| 초록 |
The ‘syndrome of inappropriate secretion of antidiuretic hormone (SIADH)’ is characterized by unregulated or elevated inappropriate secretion of arginine vasopressin (AVP). Among patients with clinical features SIADH, however, a small subset of patients may have undetectable levels of AVP. To include this type of patients, nephrogenic syndrome of inappropriate antidiuresis (NSIAD), the term ‘syndrome of inappropriate antidiuresis (SIAD)’ was proposed instead of SIADH. Thus, SIAD can be divided into SIADH and NSIAD according to whether AVP release in increased or suppressed.

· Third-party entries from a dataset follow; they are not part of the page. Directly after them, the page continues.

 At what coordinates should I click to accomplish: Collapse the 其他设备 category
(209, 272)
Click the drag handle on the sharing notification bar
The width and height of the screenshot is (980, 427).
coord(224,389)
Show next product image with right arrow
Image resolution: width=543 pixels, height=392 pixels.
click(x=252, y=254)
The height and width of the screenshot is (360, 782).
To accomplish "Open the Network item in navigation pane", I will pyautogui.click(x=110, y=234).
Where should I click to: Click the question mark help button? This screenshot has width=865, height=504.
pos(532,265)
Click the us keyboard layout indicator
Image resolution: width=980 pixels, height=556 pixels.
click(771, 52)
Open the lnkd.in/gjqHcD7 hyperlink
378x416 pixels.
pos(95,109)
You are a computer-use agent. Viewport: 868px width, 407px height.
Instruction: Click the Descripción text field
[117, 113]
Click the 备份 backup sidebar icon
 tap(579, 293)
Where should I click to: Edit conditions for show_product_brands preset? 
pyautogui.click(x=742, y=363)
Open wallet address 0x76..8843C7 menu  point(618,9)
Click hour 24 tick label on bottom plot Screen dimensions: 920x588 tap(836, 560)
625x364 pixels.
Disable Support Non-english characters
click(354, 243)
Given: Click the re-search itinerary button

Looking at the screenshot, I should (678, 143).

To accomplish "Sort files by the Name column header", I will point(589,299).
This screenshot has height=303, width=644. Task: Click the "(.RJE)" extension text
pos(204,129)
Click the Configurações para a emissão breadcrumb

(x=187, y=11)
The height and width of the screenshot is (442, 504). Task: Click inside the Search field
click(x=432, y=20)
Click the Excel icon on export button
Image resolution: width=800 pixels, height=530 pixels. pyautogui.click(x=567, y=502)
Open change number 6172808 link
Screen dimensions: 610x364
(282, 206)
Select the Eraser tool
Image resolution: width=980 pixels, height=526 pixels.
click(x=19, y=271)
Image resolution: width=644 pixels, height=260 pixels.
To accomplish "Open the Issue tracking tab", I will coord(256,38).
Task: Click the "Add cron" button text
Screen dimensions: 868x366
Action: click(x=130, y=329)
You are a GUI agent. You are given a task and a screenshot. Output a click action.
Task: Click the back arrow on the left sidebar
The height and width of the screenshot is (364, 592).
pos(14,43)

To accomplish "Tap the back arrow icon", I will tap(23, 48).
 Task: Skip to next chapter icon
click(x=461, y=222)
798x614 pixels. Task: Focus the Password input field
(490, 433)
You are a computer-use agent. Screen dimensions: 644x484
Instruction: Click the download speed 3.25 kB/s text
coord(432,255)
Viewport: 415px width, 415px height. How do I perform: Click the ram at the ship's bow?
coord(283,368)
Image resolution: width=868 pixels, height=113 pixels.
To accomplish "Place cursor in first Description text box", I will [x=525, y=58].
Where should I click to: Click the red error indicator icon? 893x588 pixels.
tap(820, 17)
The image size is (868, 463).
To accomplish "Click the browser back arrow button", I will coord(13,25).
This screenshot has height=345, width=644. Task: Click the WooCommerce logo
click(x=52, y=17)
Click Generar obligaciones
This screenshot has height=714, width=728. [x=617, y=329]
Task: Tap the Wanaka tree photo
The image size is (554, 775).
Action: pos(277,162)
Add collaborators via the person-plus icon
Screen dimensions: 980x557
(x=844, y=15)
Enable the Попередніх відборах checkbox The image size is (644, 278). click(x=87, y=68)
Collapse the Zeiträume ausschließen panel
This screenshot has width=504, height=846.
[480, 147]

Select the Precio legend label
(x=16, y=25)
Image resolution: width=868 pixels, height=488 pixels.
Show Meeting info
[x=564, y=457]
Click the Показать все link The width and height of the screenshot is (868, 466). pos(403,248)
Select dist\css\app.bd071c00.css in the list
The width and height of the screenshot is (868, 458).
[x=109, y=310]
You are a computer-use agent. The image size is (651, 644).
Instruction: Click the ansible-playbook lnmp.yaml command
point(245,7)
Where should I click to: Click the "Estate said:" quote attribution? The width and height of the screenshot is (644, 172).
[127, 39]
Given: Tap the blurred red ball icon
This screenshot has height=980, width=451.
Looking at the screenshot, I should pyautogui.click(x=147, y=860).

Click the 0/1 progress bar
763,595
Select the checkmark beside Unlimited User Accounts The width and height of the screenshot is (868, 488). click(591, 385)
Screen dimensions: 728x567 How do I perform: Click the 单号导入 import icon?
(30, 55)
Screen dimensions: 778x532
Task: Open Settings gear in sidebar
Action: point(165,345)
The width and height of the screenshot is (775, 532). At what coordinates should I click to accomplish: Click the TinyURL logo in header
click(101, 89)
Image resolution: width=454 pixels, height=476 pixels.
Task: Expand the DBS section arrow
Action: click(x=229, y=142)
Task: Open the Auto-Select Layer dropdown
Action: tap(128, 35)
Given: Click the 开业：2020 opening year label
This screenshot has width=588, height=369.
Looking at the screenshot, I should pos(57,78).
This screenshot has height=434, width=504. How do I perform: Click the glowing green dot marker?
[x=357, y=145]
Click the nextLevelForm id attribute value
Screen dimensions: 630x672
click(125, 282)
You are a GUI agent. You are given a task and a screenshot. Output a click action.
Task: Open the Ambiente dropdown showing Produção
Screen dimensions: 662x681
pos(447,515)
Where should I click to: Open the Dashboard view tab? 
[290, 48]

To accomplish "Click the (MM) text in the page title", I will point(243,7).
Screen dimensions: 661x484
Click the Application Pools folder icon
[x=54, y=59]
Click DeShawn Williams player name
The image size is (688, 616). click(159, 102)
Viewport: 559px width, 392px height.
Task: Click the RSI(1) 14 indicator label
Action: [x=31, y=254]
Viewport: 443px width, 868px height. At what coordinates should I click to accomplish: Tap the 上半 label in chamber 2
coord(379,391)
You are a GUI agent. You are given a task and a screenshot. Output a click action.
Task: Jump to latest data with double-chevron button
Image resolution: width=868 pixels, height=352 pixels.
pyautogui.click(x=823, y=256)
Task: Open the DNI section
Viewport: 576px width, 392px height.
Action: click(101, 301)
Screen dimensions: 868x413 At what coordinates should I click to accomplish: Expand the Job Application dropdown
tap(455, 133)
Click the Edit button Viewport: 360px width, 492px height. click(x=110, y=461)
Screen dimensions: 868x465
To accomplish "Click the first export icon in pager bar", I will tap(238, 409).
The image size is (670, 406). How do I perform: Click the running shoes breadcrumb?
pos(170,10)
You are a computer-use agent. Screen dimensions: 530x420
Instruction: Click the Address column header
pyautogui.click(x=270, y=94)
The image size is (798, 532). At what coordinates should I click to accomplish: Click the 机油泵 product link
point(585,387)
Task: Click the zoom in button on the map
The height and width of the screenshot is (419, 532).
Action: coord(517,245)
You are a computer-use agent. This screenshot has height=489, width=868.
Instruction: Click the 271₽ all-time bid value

Initially NSIAD was reported from two infants, who were identified to have gain-of-function mutations in the vasopressin type 2 receptor (V2R) gene (R137C and R137L). Interestingly, NSIAD with the R137C mutation was also identified in adult hyponatremic patients who resisted V2R antagonist treatment. As expected, hyponatremia may be uncertain in female heterozygotes. Later, two more gain-of-function mutations in V2R gene were identified: F229V and I130N. In contrast with the R137C mutant, the activity of F229V and I130N mutant was reversed by V2R antagonist treatment.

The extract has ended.